The 10-year-old had been left at the Mall of America Friday morning. He was discovered about 7:30 p.m.

Last update: February 20, 2007 - 9:17 PM

The case of a 10-year-old boy left unattended and without money at the Mall of America in Bloomington on Friday while his mother went gambling at Mystic Lake Casino in Prior Lake is a rarity, police said. Unescorted teens at the mall, however, are not.

Mall security officers found the boy about 7:30 p.m. Friday. His mother had left him there before noon with an unlimited-ride wristband for the theme park -- but no money, said police Cmdr. Jim Ryan. When security workers couldn't reach his mother, they called police, who had her paged at the casino after 9 p.m., Ryan said.

The 43-year-old woman, who had been staying at a Bloomington women's shelter, told police she couldn't get back to the mall until the midnight shuttle bus left the casino.

The boy was taken to St. Joseph's Home for Children in Minneapolis, and an investigation was begun that could lead to the mother facing charges of child neglect or endangerment.

The mother has not been arrested, Ryan said. "She lost focus on her priorities," he said. "Number 1 should be parenting, and it became gambling."

The boy told authorities that his mom had dropped him off before when she went gambling, and security officers said they had found him alone before, Ryan said.

He said unescorted kids, usually teenagers, are found past 4 p.m. every weekend and sometimes police are called to find their parents.

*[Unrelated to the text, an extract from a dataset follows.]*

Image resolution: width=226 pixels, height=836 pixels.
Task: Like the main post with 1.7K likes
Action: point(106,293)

He noted that some parents don't know that the mall curfew was changed last fall from 6 to 4 p.m. on weekends.

Neither police nor the mall track how often the curfew is violated or how unescorted kids arrive. But mall spokesman Dan Jasper said he doesn't think unescorted kids are found every weekend. "The typical case we get is 14- or 15-year-olds, and their parents are in the mall someplace. We reunite them and explain policy," he said.

"We have a parental escort policy so people don't think of the mall as a baby sitter, because we can't be," he said.

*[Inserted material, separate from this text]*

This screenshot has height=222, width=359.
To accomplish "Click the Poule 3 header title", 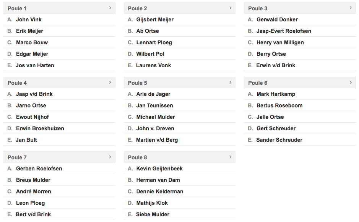I will [x=258, y=8].
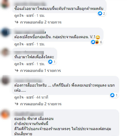Image resolution: width=127 pixels, height=136 pixels.
Task: Click แชร์ under the V.1 comment
Action: click(30, 44)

He said the mall hires extra staff members, called Mighty Moms and Dedicated Dads, who sit with unescorted kids in a safe room until parents are located. If parents can't be reached, police are called, he said.

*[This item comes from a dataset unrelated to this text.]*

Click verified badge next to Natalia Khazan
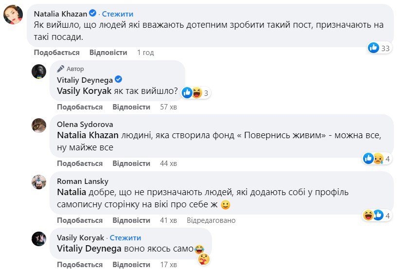Image resolution: width=402 pixels, height=271 pixels. pos(93,14)
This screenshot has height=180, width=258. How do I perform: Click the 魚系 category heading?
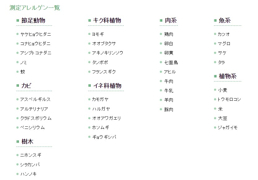tap(225, 20)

One south Minneapolis woman said authorities called her two or three times last year to pick up a 10-year-old girl and her two younger cousins who took the light-rail train to the mall from the White Earth housing neighborhood. Hannah Lieder, 50, said the girl gave police her name because she was friends with the girl, who had a guardian but no parents. She said once, when she refused to retrieve the kids, someone put them on the train back to Minneapolis.

Neither Ryan nor Jasper was aware of the 10-year-old girl's mall excursions.

Ryan said Hennepin County curfew requires kids under 12 to be home by 10 p.m. on weekends and 9 p.m. on weeknights.